» Task objective:
If a line below contains the string "monitor", copy it out.

» Supplied material:
• • • • •
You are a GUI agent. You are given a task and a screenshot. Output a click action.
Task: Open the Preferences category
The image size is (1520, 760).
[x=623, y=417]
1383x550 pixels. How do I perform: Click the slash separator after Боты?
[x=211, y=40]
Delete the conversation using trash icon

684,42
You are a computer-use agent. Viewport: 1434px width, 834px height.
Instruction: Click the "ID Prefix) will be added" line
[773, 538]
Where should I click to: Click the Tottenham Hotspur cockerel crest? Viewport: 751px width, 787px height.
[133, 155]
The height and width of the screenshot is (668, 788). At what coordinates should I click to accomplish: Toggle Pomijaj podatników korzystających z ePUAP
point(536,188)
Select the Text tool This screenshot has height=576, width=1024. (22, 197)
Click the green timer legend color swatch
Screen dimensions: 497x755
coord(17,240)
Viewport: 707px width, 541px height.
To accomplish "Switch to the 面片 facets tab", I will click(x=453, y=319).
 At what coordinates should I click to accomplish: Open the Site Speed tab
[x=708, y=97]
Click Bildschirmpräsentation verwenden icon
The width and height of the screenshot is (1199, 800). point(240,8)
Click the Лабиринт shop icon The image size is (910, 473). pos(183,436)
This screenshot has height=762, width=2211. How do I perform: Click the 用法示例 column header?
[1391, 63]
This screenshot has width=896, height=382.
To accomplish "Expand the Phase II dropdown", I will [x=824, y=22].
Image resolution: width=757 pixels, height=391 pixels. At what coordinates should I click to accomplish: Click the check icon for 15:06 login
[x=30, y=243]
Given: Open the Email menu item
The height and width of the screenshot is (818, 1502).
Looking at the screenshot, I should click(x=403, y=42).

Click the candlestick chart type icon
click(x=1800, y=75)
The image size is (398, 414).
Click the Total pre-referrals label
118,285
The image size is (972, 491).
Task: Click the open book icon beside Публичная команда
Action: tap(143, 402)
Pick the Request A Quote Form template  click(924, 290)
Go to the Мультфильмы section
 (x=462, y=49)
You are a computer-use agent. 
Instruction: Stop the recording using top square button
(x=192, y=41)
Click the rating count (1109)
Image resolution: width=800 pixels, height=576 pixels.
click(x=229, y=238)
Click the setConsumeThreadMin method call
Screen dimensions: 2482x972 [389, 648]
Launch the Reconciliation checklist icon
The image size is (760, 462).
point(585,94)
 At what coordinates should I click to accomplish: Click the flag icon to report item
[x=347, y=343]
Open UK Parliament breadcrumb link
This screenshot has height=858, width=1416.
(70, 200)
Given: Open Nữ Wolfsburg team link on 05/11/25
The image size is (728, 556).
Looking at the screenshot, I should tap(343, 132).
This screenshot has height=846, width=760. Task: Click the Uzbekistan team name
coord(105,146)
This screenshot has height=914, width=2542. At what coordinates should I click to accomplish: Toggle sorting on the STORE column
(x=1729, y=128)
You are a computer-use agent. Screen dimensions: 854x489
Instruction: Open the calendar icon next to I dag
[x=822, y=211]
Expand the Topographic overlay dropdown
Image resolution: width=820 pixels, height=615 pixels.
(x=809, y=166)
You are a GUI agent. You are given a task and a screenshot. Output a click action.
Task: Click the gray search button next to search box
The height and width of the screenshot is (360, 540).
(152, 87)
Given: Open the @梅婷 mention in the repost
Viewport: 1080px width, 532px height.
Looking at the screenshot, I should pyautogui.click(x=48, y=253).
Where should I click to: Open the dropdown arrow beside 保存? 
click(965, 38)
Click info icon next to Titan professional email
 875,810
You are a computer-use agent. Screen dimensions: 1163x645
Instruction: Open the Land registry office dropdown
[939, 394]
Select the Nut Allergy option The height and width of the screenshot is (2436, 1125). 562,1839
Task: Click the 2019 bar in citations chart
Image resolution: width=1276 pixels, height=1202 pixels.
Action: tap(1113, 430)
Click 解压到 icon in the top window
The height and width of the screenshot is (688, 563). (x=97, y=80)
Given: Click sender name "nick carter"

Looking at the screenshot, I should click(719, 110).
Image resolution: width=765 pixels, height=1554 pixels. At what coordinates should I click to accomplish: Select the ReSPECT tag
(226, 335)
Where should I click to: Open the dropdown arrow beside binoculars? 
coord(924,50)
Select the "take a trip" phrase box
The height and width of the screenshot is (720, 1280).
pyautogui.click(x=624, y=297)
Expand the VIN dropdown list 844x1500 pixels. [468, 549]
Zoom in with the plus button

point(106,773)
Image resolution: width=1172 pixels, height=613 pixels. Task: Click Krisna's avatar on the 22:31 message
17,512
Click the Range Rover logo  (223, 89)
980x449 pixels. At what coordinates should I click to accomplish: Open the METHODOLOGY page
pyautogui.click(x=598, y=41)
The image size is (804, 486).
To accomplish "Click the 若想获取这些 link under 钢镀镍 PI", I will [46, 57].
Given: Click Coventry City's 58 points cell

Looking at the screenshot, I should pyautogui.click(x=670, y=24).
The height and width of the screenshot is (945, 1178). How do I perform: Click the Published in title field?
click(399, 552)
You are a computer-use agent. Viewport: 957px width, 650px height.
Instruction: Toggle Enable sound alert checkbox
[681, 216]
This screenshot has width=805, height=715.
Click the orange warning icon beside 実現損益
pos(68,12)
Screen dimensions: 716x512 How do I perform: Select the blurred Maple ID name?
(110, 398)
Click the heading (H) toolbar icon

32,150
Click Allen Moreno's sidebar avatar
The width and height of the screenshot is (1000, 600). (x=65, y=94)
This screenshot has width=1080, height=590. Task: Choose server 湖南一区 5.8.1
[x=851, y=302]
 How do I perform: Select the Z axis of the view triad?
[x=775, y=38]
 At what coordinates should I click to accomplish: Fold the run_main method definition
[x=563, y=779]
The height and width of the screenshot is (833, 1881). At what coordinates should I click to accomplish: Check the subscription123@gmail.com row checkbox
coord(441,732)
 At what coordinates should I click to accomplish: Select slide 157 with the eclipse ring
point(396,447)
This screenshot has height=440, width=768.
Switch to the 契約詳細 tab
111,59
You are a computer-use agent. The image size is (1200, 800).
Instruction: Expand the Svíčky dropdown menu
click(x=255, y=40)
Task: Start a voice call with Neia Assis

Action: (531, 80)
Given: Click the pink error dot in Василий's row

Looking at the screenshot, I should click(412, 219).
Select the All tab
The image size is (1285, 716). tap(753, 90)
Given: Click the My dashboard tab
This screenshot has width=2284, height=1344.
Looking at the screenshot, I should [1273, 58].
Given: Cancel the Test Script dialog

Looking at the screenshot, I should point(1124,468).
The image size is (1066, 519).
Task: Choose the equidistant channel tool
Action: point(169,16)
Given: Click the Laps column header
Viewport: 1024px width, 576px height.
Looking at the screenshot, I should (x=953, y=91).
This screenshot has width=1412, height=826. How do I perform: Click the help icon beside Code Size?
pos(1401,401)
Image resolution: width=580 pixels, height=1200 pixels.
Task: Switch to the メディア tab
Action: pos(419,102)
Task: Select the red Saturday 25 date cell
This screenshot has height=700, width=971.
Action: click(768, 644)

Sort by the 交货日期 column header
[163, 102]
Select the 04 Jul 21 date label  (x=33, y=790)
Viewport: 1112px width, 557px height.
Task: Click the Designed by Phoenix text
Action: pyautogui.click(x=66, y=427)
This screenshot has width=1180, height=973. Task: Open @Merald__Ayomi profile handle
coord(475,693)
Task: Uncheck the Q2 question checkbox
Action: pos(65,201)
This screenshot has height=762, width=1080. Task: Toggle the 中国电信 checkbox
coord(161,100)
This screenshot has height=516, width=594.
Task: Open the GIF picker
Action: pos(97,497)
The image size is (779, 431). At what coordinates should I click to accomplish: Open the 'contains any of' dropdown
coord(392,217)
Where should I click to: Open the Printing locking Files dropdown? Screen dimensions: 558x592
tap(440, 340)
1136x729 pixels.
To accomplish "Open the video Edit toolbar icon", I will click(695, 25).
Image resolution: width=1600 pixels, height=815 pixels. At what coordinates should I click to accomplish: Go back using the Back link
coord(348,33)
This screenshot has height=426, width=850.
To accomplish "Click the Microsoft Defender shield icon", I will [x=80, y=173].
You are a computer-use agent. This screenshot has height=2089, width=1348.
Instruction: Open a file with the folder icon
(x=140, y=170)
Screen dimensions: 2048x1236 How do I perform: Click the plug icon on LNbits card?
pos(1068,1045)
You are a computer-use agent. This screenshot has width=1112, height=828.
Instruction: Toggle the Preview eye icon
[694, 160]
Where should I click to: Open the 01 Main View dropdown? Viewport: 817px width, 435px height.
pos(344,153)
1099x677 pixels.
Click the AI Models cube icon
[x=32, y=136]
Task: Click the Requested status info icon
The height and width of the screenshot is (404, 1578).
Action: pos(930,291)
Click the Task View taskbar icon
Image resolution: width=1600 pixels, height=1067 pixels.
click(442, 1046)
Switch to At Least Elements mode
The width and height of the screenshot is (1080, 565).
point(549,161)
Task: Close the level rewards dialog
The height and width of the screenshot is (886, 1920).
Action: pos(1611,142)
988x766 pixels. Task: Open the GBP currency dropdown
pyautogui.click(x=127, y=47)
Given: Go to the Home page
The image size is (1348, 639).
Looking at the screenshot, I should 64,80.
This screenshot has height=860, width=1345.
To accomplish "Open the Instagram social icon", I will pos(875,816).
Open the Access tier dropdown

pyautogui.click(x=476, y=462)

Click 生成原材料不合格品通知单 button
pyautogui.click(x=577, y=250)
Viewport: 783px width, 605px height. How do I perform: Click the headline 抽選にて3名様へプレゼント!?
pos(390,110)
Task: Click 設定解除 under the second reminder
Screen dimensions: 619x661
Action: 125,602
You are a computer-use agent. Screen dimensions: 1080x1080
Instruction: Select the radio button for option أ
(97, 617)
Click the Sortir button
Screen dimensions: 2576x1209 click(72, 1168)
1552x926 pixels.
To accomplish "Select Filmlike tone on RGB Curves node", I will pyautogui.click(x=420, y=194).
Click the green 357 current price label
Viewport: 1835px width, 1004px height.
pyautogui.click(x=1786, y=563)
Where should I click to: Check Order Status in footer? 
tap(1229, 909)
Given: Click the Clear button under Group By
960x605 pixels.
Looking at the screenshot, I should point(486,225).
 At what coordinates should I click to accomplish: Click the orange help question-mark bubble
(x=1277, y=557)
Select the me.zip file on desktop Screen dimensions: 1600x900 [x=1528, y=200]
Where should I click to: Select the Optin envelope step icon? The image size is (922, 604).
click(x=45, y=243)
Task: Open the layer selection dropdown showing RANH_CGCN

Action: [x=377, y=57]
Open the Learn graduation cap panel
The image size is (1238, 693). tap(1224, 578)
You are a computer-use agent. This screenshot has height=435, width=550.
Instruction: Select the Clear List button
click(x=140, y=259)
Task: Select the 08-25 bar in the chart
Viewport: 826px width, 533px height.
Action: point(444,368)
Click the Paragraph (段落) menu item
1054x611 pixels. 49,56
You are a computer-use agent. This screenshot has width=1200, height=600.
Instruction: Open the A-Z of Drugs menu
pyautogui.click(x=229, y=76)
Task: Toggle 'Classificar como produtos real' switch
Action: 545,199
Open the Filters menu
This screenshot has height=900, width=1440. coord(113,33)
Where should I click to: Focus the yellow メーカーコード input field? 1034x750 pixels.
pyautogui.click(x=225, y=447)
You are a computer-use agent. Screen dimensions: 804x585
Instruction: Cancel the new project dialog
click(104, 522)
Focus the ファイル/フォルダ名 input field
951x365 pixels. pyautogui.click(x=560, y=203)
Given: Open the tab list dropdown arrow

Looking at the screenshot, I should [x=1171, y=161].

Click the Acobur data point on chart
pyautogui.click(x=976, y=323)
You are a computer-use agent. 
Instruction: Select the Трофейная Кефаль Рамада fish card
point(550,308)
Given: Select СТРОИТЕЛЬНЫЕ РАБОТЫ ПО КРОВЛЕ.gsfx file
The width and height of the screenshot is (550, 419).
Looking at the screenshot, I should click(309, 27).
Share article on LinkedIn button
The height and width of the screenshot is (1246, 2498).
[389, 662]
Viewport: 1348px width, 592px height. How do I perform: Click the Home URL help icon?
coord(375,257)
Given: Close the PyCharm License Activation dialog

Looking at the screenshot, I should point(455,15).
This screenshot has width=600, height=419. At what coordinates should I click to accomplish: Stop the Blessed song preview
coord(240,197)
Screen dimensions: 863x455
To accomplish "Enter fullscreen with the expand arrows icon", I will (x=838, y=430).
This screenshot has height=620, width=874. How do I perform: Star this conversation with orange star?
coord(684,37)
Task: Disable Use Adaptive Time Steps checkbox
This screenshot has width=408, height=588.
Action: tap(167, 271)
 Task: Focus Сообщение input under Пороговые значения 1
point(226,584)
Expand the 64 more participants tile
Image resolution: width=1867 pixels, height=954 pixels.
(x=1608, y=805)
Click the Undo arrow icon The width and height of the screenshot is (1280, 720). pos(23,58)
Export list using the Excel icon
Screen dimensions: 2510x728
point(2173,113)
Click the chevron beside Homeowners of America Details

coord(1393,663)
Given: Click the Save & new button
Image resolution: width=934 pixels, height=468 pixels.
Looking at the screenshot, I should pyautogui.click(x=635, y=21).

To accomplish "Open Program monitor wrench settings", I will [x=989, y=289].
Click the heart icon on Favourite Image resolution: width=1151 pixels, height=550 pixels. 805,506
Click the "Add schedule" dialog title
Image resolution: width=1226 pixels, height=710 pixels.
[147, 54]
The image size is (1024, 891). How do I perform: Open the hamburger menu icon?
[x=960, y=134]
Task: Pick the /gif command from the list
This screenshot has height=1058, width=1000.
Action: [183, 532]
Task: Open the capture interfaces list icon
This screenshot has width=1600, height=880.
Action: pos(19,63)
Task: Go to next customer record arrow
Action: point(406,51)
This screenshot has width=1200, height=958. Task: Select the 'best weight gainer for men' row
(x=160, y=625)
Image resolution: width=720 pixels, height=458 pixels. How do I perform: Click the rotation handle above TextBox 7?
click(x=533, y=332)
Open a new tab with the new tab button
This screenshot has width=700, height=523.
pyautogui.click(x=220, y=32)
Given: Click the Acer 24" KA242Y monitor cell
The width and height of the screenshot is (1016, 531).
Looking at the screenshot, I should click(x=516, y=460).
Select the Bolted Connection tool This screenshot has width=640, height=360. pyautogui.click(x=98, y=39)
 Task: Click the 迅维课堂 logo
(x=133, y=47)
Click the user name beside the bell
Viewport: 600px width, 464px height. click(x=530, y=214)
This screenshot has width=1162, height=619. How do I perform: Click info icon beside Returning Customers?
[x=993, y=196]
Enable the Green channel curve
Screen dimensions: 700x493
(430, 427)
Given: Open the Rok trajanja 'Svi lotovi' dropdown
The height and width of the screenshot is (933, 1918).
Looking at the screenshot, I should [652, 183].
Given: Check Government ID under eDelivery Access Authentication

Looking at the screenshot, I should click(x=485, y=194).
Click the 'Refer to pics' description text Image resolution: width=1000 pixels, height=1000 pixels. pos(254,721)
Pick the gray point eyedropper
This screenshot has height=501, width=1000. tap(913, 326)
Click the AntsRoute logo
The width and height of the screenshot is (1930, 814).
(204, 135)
• • • • •
» Completed task:
To accomplish "Open Program monitor wrench settings", I will [x=989, y=289].
Given: Click the Acer 24" KA242Y monitor cell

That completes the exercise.